O que exige mais ceticismo:

  • A hipótese de rituais e portais como mecanismo de “convocação” do fenômeno é intrigante, mas não tem sustentação empírica verificável por terceiros
  • A afirmação de que elites usam práticas de magia negra para interagir com inteligências não humanas está no limite entre hipótese de pesquisa e teoria conspiratória — sem evidência independente, precisa ser tratada como especulação
  • O relato pessoal de perturbações domésticas e sua resolução via fé é testemunho honesto, mas não constitui dado replicável
  • Os militares “prontos para falar” são uma promessa que só o tempo vai confirmar ou desmentir

O trabalho de Vernet é mais honesto do que boa parte da ufologia de palco — porque ele assume limitações, expõe a bagunça metodológica do campo e não tenta vender certezas que não tem. Isso não é pouco.


Perguntas frequentes sobre UAPs no Brasil e o Caso Varginha

O que foi o Caso Varginha?

Um incidente de 1996 em Varginha, Minas Gerais, em que moradores relataram avistar seres estranhos seguido de suposta intervenção militar. É o caso ufológico mais famoso do Brasil, frequentemente comparado ao Incidente de Roswell.

Por que o Brasil é considerado hotspot de UAPs?

Pela combinação de vastas áreas isoladas, baixa densidade demográfica rural e forte presença de tradições religiosas ritualísticas — fatores que, segundo pesquisadores como Vernet, criam condições favoráveis para a manifestação do fenômeno.

Quem é Rony Vernet?

Fundador da UAP Brazil e pesquisador de campo com histórico que inclui trabalho na Antártida. Propõe uma abordagem que integra aspectos tecnológicos, históricos e espirituais para compreender o fenômeno.

UAP e OVNI são a mesma coisa?

Sim. UAP é o termo adotado por governos e militares a partir dos anos 2010, substituindo progressivamente o OVNI no contexto oficial e científico. O fenômeno referenciado é o mesmo.
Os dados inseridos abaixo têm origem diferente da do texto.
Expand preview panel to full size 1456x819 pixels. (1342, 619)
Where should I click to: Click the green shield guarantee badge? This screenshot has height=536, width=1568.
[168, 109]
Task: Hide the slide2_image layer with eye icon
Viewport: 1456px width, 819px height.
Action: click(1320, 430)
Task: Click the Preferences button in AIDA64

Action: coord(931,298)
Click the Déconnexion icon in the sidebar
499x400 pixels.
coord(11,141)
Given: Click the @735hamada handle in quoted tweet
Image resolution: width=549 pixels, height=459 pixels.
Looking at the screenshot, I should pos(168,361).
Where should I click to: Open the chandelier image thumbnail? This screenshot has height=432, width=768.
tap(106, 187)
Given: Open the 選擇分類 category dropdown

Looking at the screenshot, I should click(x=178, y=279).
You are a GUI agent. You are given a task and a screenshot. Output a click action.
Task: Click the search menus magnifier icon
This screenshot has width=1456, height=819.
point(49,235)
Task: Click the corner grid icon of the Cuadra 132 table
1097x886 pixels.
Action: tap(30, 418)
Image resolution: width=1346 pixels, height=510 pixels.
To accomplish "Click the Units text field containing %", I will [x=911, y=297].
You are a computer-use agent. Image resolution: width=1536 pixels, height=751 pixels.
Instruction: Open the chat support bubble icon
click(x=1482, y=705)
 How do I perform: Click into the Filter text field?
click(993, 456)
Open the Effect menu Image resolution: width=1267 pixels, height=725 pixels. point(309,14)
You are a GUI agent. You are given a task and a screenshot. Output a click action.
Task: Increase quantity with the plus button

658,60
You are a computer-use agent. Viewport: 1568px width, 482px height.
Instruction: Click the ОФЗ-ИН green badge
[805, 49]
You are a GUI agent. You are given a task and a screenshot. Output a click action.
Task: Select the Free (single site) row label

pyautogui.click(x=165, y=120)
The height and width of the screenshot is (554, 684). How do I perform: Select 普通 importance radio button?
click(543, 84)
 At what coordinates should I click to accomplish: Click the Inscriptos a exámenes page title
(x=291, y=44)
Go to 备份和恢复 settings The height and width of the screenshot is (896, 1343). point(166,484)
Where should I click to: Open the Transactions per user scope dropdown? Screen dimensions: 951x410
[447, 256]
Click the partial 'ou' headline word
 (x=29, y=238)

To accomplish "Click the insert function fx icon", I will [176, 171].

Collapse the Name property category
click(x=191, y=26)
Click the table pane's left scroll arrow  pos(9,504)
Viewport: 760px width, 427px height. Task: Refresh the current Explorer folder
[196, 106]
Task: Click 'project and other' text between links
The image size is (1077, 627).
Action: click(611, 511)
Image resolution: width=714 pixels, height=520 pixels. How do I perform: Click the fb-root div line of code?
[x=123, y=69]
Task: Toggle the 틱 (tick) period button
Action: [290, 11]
O que são os “Johnnys” da Antártida?

Apelido informal usado por militares brasileiros na Estação Antártica Comandante Ferraz para se referir a manifestações do fenômeno — esferas de luz e entidades observadas nas proximidades da base.

O fenômeno UAP tem relação com rituais ou espiritualidade?

É uma hipótese controversa, defendida por pesquisadores como Vernet e Vallée, que sugere que o fenômeno responde a estados de consciência e práticas rituais. Não há consenso científico sobre isso — é uma área aberta de investigação.